I was very interested not so long ago when reading this and noting that the first question God asked Job really should have ended matters—“Where wast thou when I founded the earth?” (Job 38: 4). Well, no more questions needed to be asked; he was not there. And you know the founding of the earth points to the very great matter of the establishing in our souls of the rights of God, which is a very stabilizing matter. I understand that the founding of the earth was the putting in the earth the principle of stability. When you think of it, how wonderful it is. How unstable I am. But take this earth on which we are now; it turns on its axis; we do not feel it turning; we are not conscious of it; it is smooth and perfectly free from aberrations. Then not only that, it goes round the sun at about sixty-eight thousand miles an hour, but we do not feel it; it has been founded; it is stable. How wonderful all that is! God could have spoken to Job, in saying that, to indicate to him the need for being established in the faith.
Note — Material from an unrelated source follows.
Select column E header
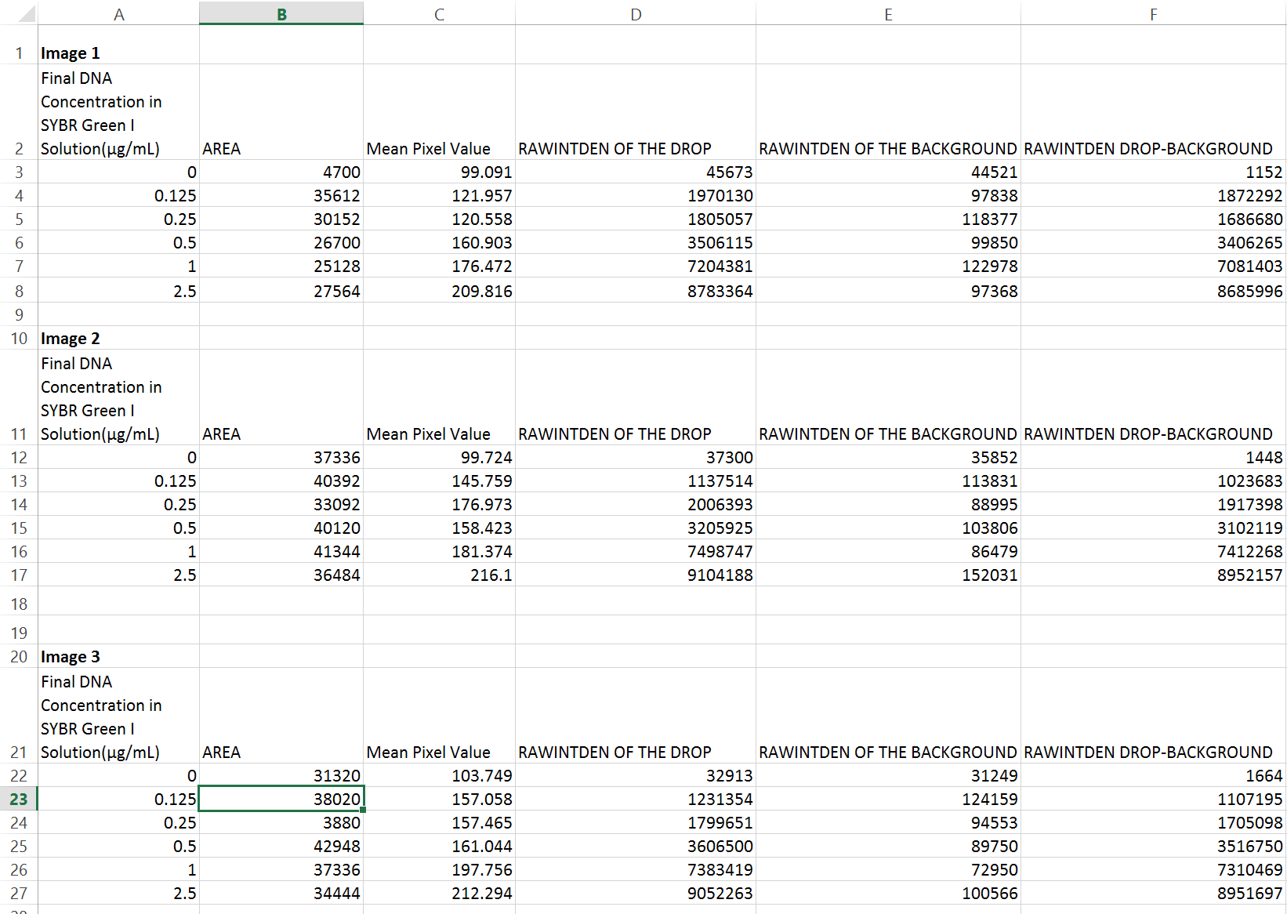click(888, 14)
It speaks frequently in the New Testament about being established, and God in speaking about the founding of the earth was thinking of far more than that; He was thinking of our being founded in the faith, firm and secure, and having an anchor for the soul too, using another figure, secure and firm.

Now God said all that to Job and far more, as I have said, and then Job answered Jehovah and said, “Behold, I am nought”. Now you would have thought that was great—“I am nought”—but it did not satisfy God, for He went on speaking; He opened another chapter (see verse 6)—“And Jehovah answered Job out of the whirlwind and said ...” He speaks again. Whilst it might seem fine to say “I am nought”, I would like to suggest another rendering of that, not that I am qualified to speak of it, but it could be, ‘Behold, I am of little consequence’. God presents Himself as supreme in His creation, as managing His affairs, causing consequence after consequence, effect after effect, and Job says, Well, I am of little consequence, I effect very little. But still there was a bit left of Job, I suggest. And so God speaks again, and He only refers this time to two of His great creatures, the hippopotamus and the crocodile, and in speaking of the parts of those two great creatures you would think that God was Himself enjoying the marvels of what He had made. The second of the two, the crocodile, is a fearful beast; the hippopotamus is not so; it says “he eateth grass as an ox”; he is not carnivorous.
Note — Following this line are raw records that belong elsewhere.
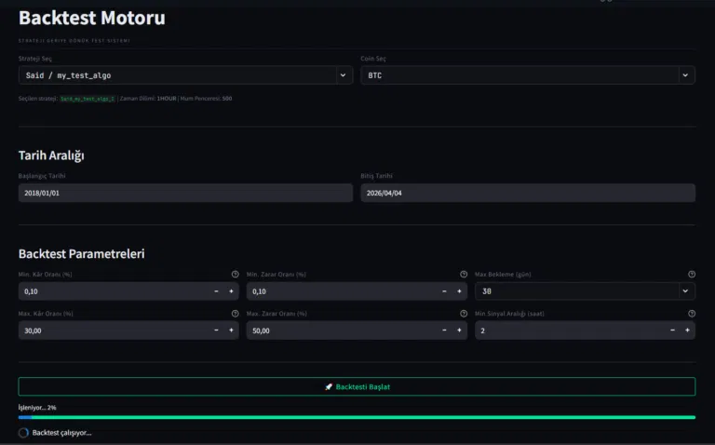Viewport: 715px width, 445px height.
Task: Increase Min. Kâr Oranı with plus button
Action: pyautogui.click(x=231, y=291)
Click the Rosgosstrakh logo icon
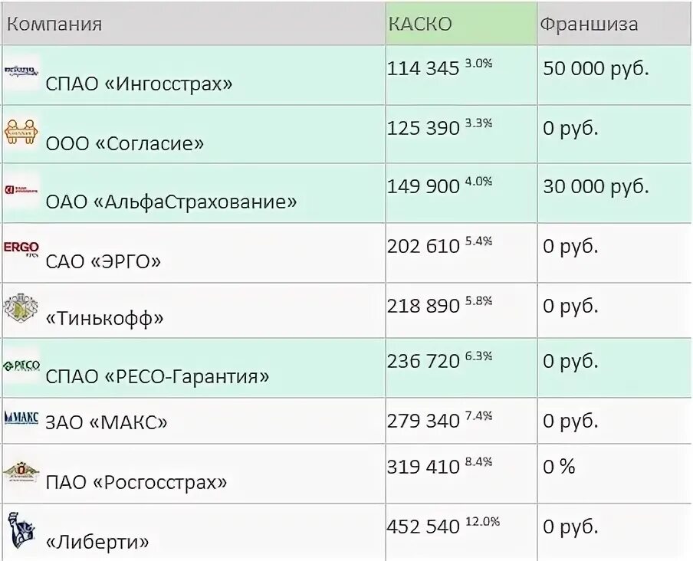 21,471
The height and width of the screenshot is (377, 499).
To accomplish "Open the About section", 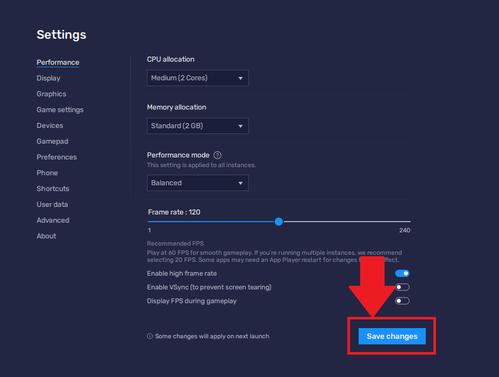I will click(x=46, y=236).
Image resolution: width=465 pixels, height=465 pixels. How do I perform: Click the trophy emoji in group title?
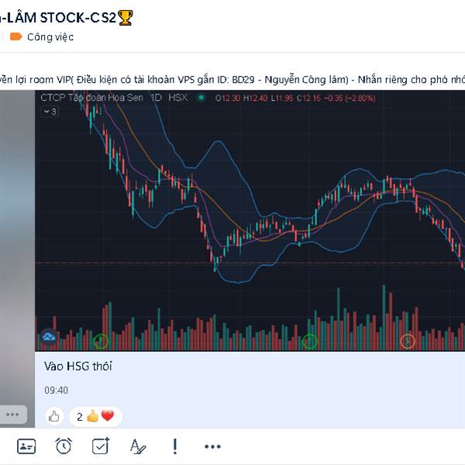click(125, 18)
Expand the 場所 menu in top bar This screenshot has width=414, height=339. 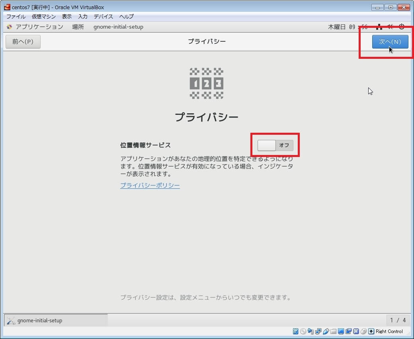point(78,27)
God says, ‘I made him when I made you’. I could speak of these details, but I am not going to do so as my point is simply to show that God can bring before us what is devastating of ourselves. After this second chapter is closed Job says, “I abhor myself”; now that is the finish, because that meant, ‘I have disappeared’; that is what it means; ‘I am extinguished’, ‘I am liquidated’. God accepted that. I think it is very vital that, as you have it in the case of the cleansing of the defiled person in Numbers 19, there should be a “third day” and a “seventh day”. The “third day” did not finish it; it is like Job saying, “I am nought”, I am of little consequence; but on the “seventh day” repentance is completed; you say, “I abhor myself”, and God accepts it.
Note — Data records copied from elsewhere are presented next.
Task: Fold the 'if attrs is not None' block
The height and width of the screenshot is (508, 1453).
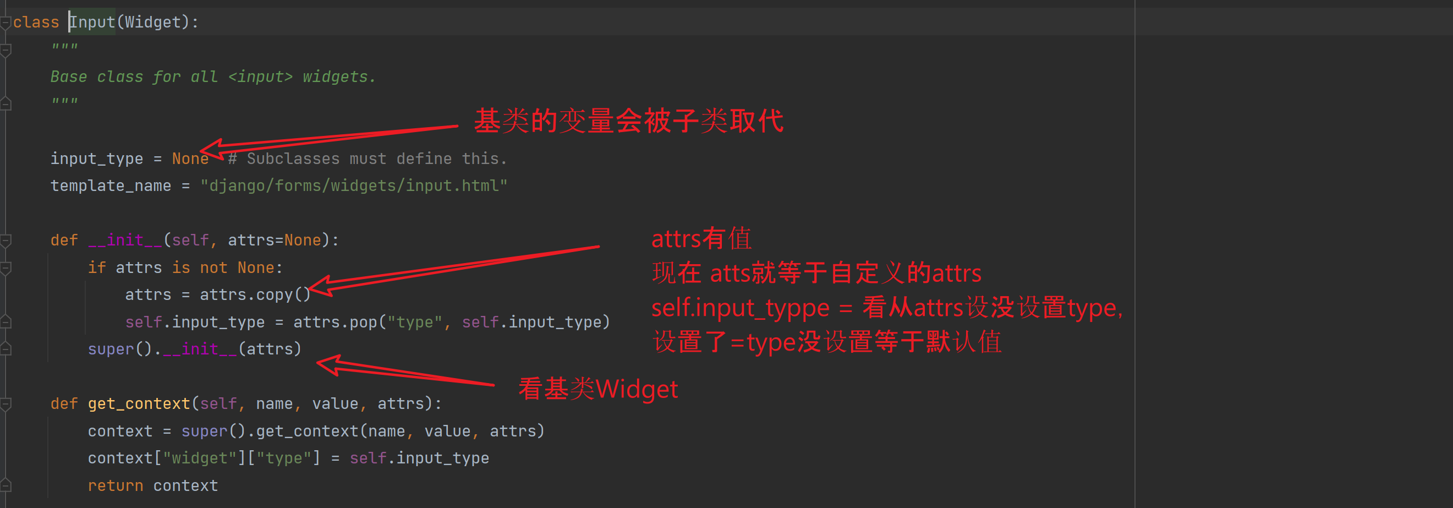Action: pos(6,268)
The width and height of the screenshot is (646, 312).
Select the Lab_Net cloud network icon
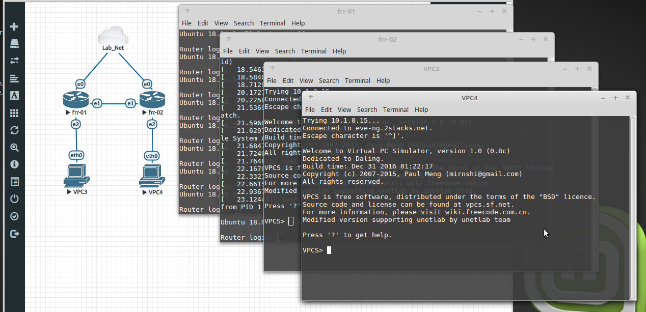pos(112,35)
And that is true as to myself morally as a member of Adam’s race responsible to God; I am extinguished. A comfort this is, because I am no longer held by God responsible for being the man I have been, or for having done the things I have done.

Romans 6 is I think one of the most wonderful chapters in the Bible dealing with these things, dealing with freedom from sin; and it is very like what I am speaking about. Our old man has been crucified with Him; Paul says, “our” because he is speaking to a company, but I can say, ‘My old man has been crucified’. Now my old man is all that I am as an entity for evil as a member of the human race, all the faculties I have which can be employed in sin; the whole being as an evil thing is gone, but at what a cost to Christ!—no cost to me. The Man who was crucified was not just a man who happened to die as other men might die. But God dealt with Christ judicially to end me, and that is what Job came to: I have been liquidated, extinguished; I am no more. But, of course, if we have died with Him we shall be raised with Him; so that we come forward in a new light, and our responsibility begins with our sins gone, with our sins forgiven. I am not responsible as a man of Adam’s race to do good; that is finished; that is impossible, God says. I too know it is impossible; I have repented of my sins, and I have a new life with Christ; Christ is my life. I have a new personality, as Paul said, “and no longer live, I, but Christ lives in me”. Galatians 2: 20.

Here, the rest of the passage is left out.